Tiene media sanción el registro de violadores
La norma establece la creación de banco de datos donde figuren los condenados con sentencia firme. El objetivo es prevenir los delitos sexuales.
La Cámara de Diputados aprobó anoche y giró al Senado un proyecto de ley por el que se crea un registro nacional de condenados por delitos contra la integridad sexual y un banco de ADN, que serán utilizados por la Justicia. El proyecto fue aprobado por 120 votos a favor, 3 en contra y 6 abstenciones, tras una serie de demoras que hicieron pensar que la sesión se caía por falta de quórum.

La presidente de la comisión de Legislación Penal de la Cámara baja, la kirchnerista Nora César, indicó que la iniciativa garantiza los derechos individuales de las personas, ya que contempla que sólo jueces y fiscales tendrán acceso a la información. Además, en el registro aparecerán personas condenadas con sentencia firme y no sospechosos, aclaró.

Al respecto, apuntó que el proyecto es una herramienta de la criminalística, dado que entre otras cuestiones crea un banco de ADN que serán utilizados en futuras investigaciones judiciales para detectar a violadores que hayan cometidos delitos sexuales en forma reiteradas.

También explicó las diferencias entre un proyecto referido al mismo tema aprobado en el Senado y el que obtuvo esta noche la media sanción de la Cámara baja.

César, una de las cofirmantes del proyecto, indicó que su propuesta establece la permanencia en el registro por diez años, mientras el del Senado dispone cien años.
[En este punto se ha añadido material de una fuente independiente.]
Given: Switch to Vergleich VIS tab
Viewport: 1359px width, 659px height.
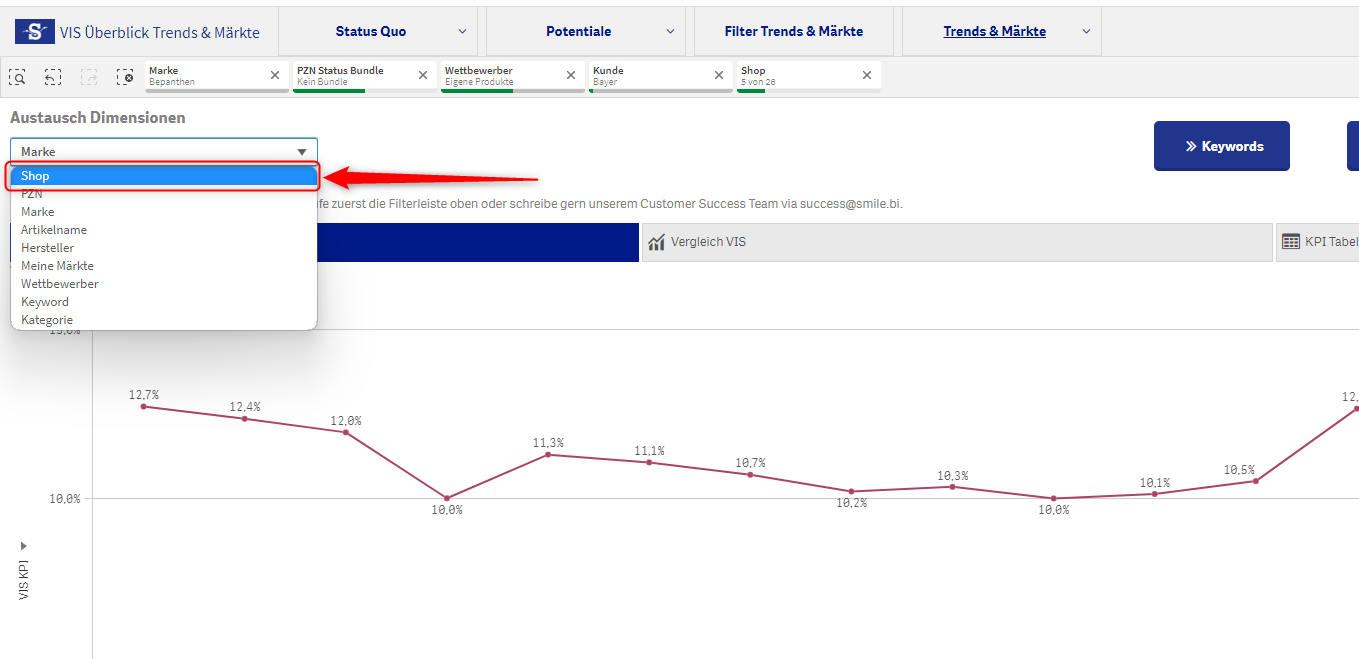Looking at the screenshot, I should [708, 242].

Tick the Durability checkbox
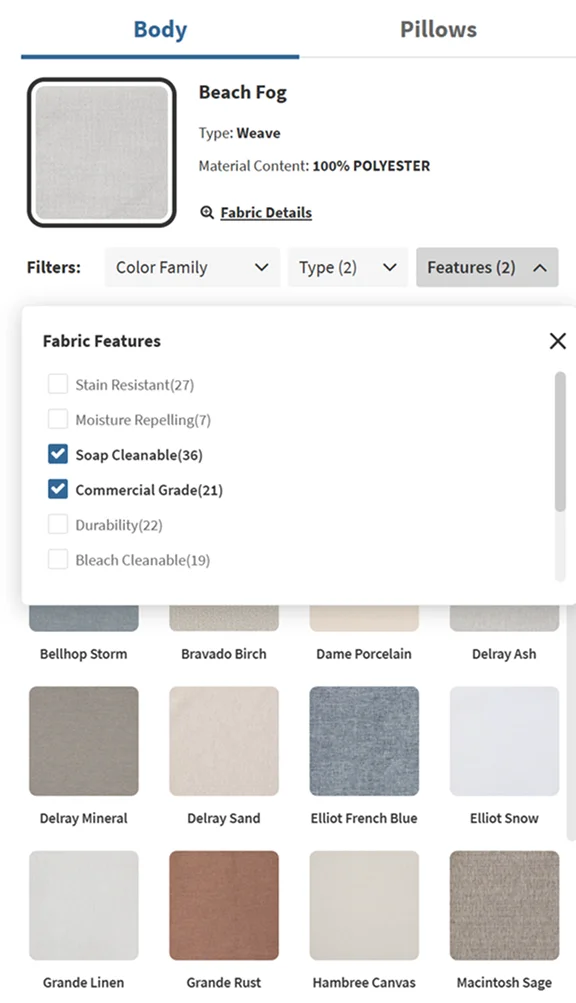click(x=58, y=525)
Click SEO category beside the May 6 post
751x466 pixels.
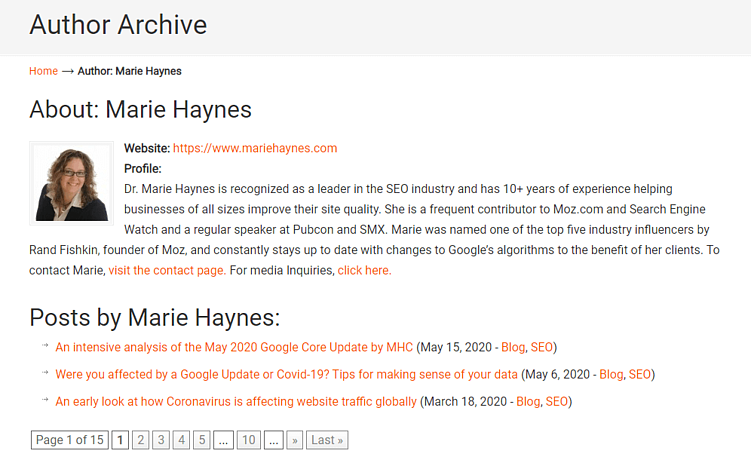tap(640, 374)
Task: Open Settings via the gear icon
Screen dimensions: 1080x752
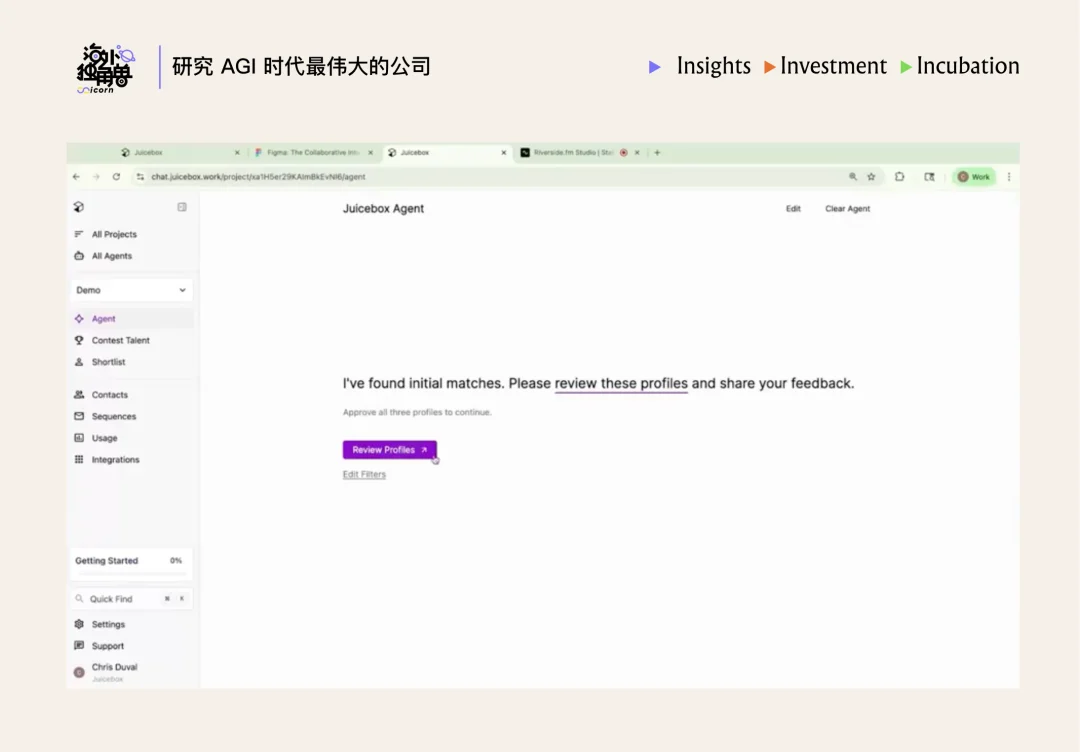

Además, otorga la posibilidad al delincuente sexual que se someta a un tratamiento de recuperación en forma optativa, lo que la otra iniciativa no contempla.

La diputada de la Coalición Cívica, Fernanda Gil Lozano, expresó su oposición al sostener que la norma es "objetable a nivel institucional" y desde el punto de vista "de la política criminal", al tiempo que consideró que el registro "vulnera la presunción de inocencia y la libertad de circular" de las personas.
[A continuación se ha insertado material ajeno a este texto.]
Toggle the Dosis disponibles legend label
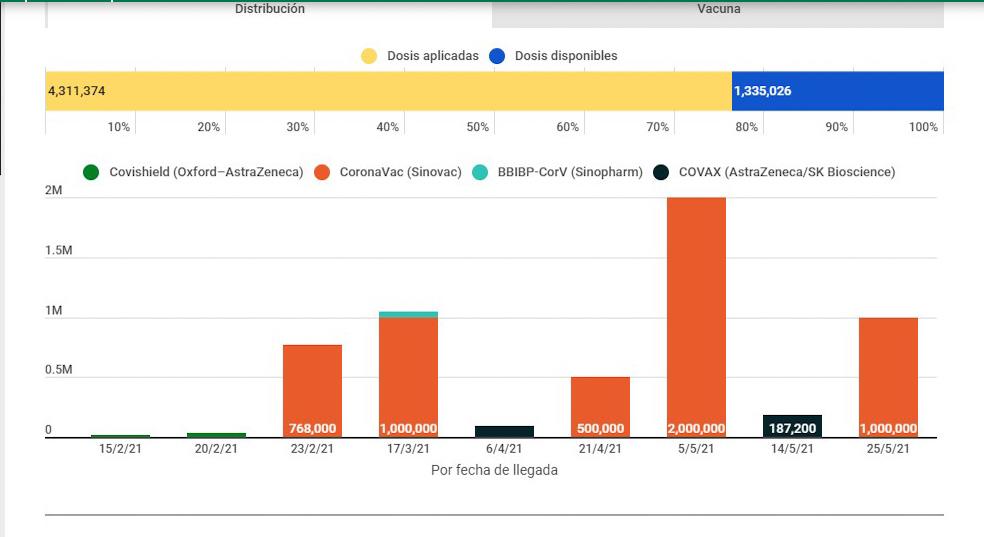 click(x=565, y=56)
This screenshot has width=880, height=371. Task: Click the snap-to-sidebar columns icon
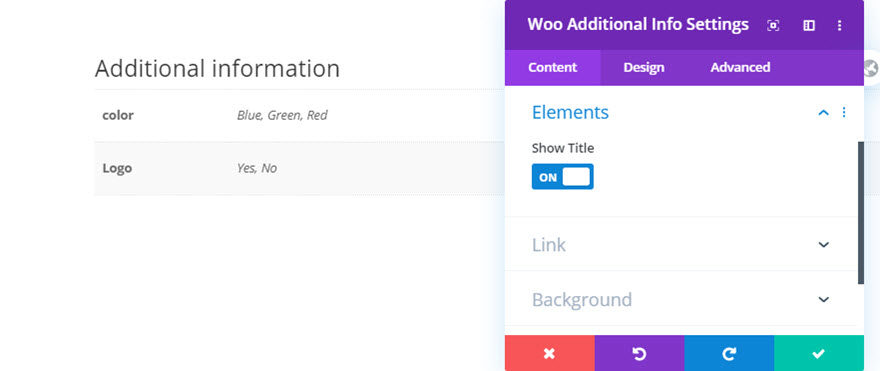coord(808,25)
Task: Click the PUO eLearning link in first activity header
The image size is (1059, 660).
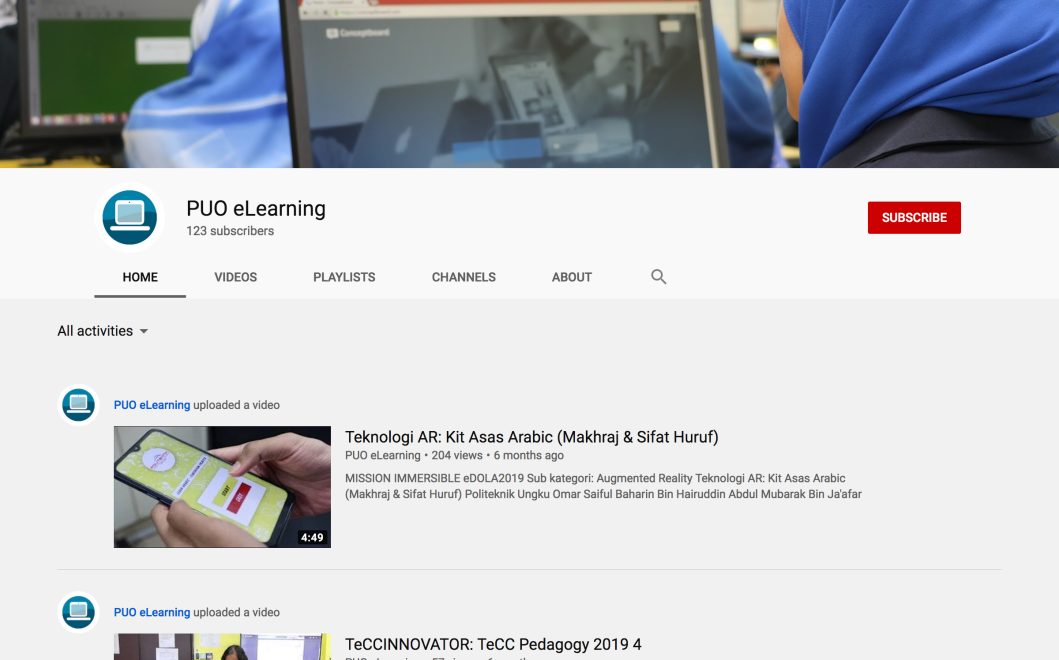Action: pos(152,405)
Al respecto, apuntó que afecta "a la familia por pena de publicidad" y consideró que, en lugar de colocar a los violadores en el registro, se tendría que internarlos "en un psiquiátrico", dado que en la mayoría de los casos "no pueden parar su compulsión" a cometer ese tipo de delitos.

En cambio, para el bloque Solidaridad e Igualdad el proyecto queda a salvo de ser declarado de inconstitucional porque deja el registro reservado al plano judicial, según el diputado Emilio García Méndez, quien remarcó que la preocupación de su bancada fue "cómo conciliar los intereses de las víctimas con los presupuestos democráticos de un estado de derecho y al mismo tiempo el accionar de la justicia".
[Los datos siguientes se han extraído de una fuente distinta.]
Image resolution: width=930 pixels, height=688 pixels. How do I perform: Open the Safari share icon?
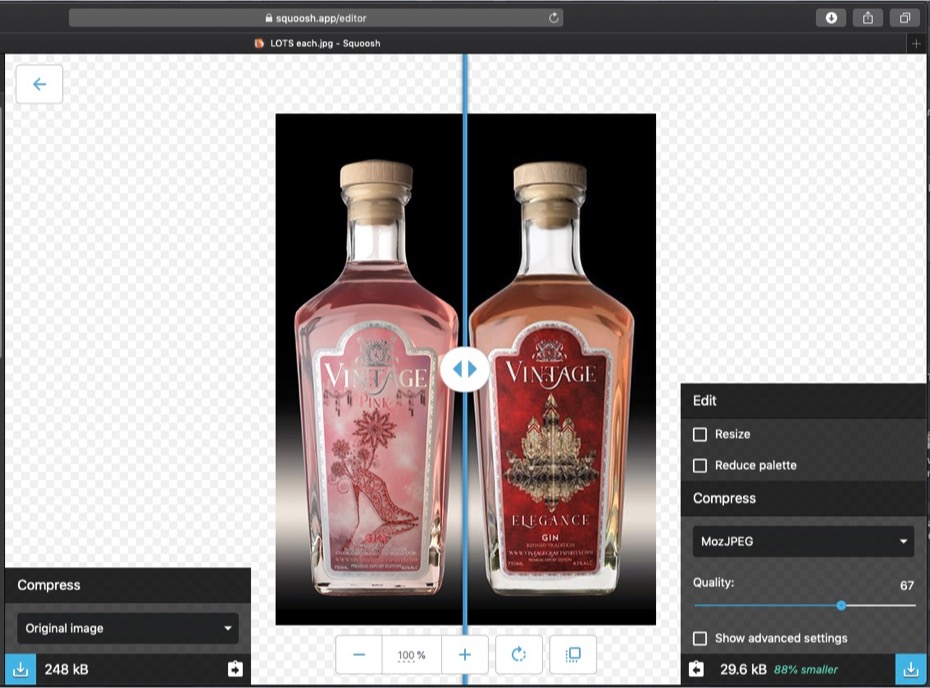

El artículo 10 de la ley, según el oficialismo, zanja las dudas sobre la inconstitucionalidad, al establece que "toda la información existente en el registro será reservada pudiendo ser sólo requerida por los jueces, fiscales y tribunales de todo el país que intervengan en causas de delitos contra la integridad sexual o causas conexas a los mismos".

La diputada nacional Paola Spátola celebró la sanción del proyecto del que fue coautora, en diciembre de 2005, en coordinación con las Madres del Dolor: "Esta sanción forma parte de los 10 puntos básicos para mejorar el sistema de seguridad en la Argentina, que he presentado a las autoridades", agregó la legisladora.

LOS ANTECEDENTES. La provincia de Buenos Aires convirtió en ley en septiembre un proyecto muy similar que puso en marcha también un Registro de Violadores, en el que se asienta la identidad de los condenados por delitos contra la integridad física, y un banco para archivos de datos genéticos.

La iniciativa bonaerense, impulsada también por legisladores del Frente para la Victoria-PJ, recibió después de varias dilaciones la mayoría necesaria en Diputados bonaerense, con la presencia en la sesión del ministro de Justicia, Ricardo Casal.

Según un informe estadístico oficial de la provincia, el año pasado hubo un ataque sexual cada 150 minutos, y en la mitad de los casos las víctimas fueron menores de edad.

Mendoza fue la primera provincia en poner en marcha la misma iniciativa a fines de 2004, luego de un decreto que firmó el entonces gobernador y actual vicepresidente Julio Cobos.

Se trata del Registro de Defensa de la Integridad Sexual (REDIS) que funciona como a un mapa de violadores al que tienen acceso directo miembros de la Justicia y jefes policiales, y mediante autorización directores de escuelas, presidentes de uniones vecinales o jefes de iglesias.